# TASK BRIEF:
Reproduce from the records below, with no pictures, exactly the lines between the one containing "Мапа порталу (85, 2014)" and the one containing "Directeur commercial, emploi", inclusive.

━━━━━ THE DATA

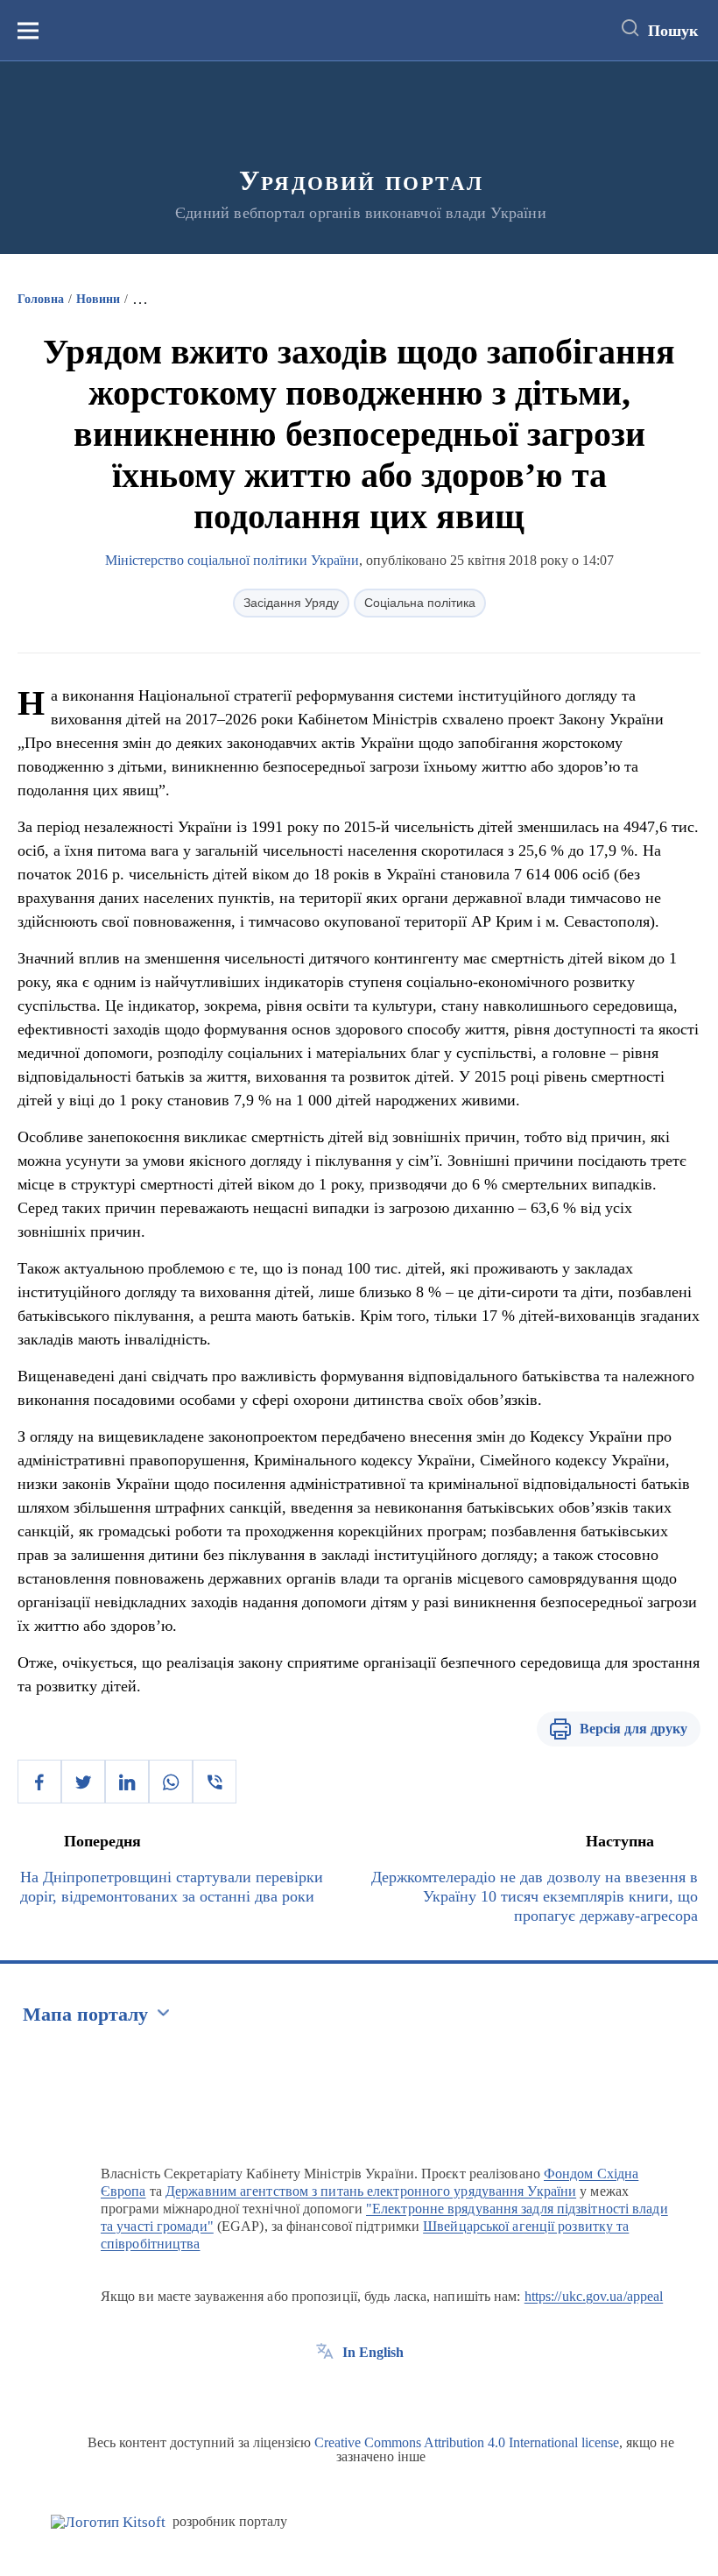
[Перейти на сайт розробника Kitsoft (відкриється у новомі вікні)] (108, 2522)
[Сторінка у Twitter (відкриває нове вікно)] (357, 2392)
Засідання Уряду (291, 603)
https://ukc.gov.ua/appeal (594, 2296)
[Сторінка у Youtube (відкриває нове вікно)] (389, 2392)
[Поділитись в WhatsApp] (171, 1782)
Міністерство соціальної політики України (232, 560)
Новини (98, 299)
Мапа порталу (85, 2014)
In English (373, 2352)
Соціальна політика (419, 603)
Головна (41, 299)
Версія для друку (633, 1728)
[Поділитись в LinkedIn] (127, 1782)
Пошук (673, 30)
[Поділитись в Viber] (215, 1782)
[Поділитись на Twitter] (83, 1782)
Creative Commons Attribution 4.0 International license (466, 2442)
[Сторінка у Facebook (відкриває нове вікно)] (324, 2392)
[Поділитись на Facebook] (39, 1782)
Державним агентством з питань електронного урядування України (370, 2191)
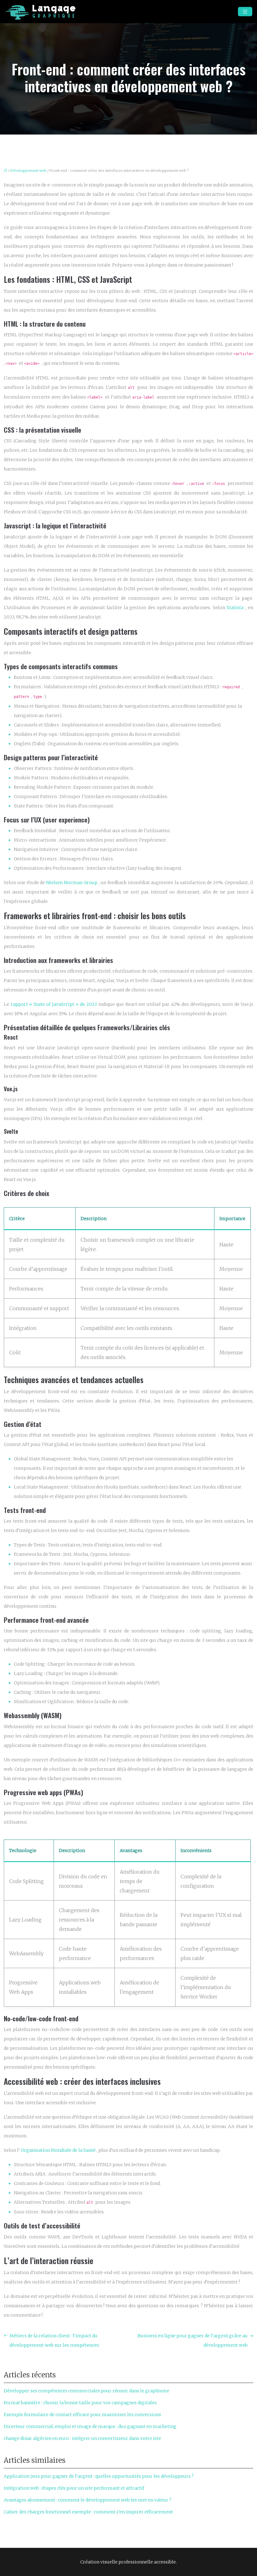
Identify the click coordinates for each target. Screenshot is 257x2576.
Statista (236, 607)
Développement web (28, 170)
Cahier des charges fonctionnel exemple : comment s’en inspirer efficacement (88, 2512)
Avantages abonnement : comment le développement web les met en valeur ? (87, 2500)
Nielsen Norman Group (72, 882)
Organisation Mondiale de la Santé (59, 2150)
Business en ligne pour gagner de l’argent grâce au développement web (193, 2340)
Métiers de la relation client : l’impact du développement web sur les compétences (54, 2340)
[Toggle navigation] (245, 12)
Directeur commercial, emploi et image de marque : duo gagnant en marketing (90, 2426)
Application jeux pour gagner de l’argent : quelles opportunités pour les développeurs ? (99, 2476)
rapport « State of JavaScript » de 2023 (54, 1004)
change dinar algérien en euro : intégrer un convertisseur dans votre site (82, 2438)
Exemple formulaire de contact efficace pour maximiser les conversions (82, 2414)
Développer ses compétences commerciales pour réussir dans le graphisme (86, 2391)
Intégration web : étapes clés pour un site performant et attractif (74, 2488)
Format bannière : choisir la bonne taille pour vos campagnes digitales (80, 2402)
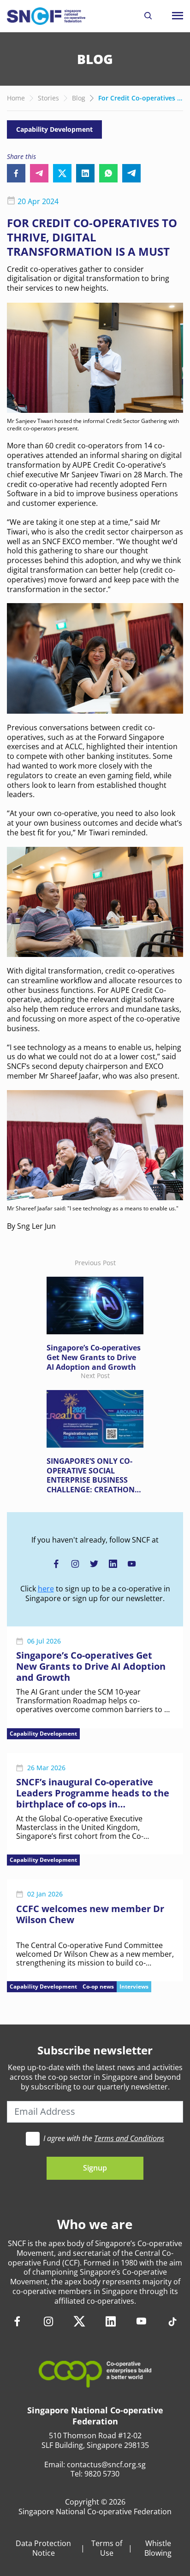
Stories (48, 98)
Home (16, 98)
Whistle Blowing (158, 2548)
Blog (78, 98)
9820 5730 (101, 2474)
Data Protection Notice (43, 2548)
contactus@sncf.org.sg (106, 2464)
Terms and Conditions (129, 2138)
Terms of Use (106, 2548)
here (46, 1589)
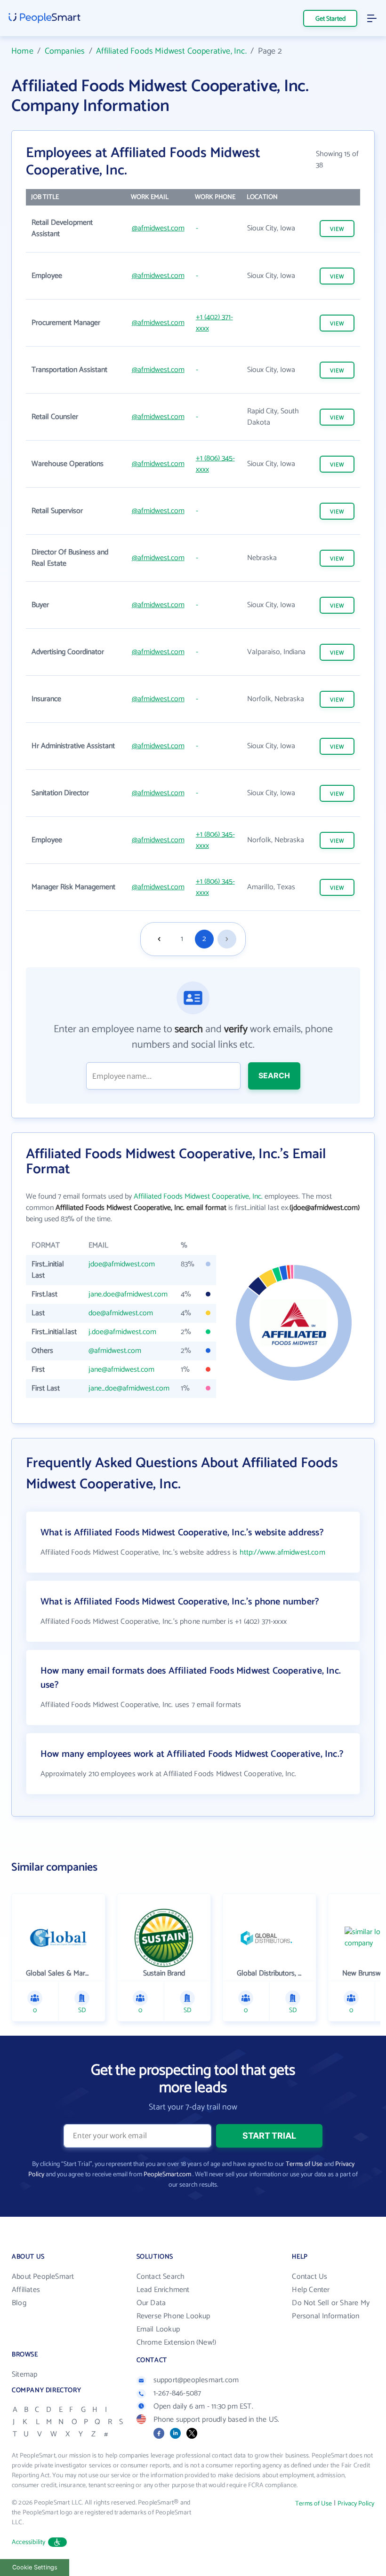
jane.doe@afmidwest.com (128, 1294)
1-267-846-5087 (177, 2393)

━━━━━━━━━━

# ANSWER BELOW:
Мапа порталу (85, 2014)
In English (373, 2352)
Соціальна політика (419, 603)
Головна (41, 299)
Версія для друку (633, 1728)
[Поділитись в LinkedIn] (127, 1782)
Пошук (673, 30)
[Поділитись в Viber] (215, 1782)
[Поділитись на Twitter] (83, 1782)
Creative Commons Attribution 4.0 International license (466, 2442)
[Сторінка у Facebook (відкриває нове вікно)] (324, 2392)
[Поділитись на Facebook] (39, 1782)
Державним агентством з питань електронного урядування України (370, 2191)
Identify the click coordinates for each target. Screenshot is 257x2576.
Statista (236, 607)
Développement web (28, 170)
Cahier des charges fonctionnel exemple : comment s’en inspirer efficacement (88, 2512)
Avantages abonnement : comment le développement web les met en valeur ? (87, 2500)
Nielsen Norman Group (72, 882)
Organisation Mondiale de la Santé (59, 2150)
Business en ligne pour gagner de l’argent grâce au développement web (193, 2340)
Métiers de la relation client : l’impact du développement web sur les compétences (54, 2340)
[Toggle navigation] (245, 12)
Directeur commercial, emploi et image de marque : duo gagnant en marketing (90, 2426)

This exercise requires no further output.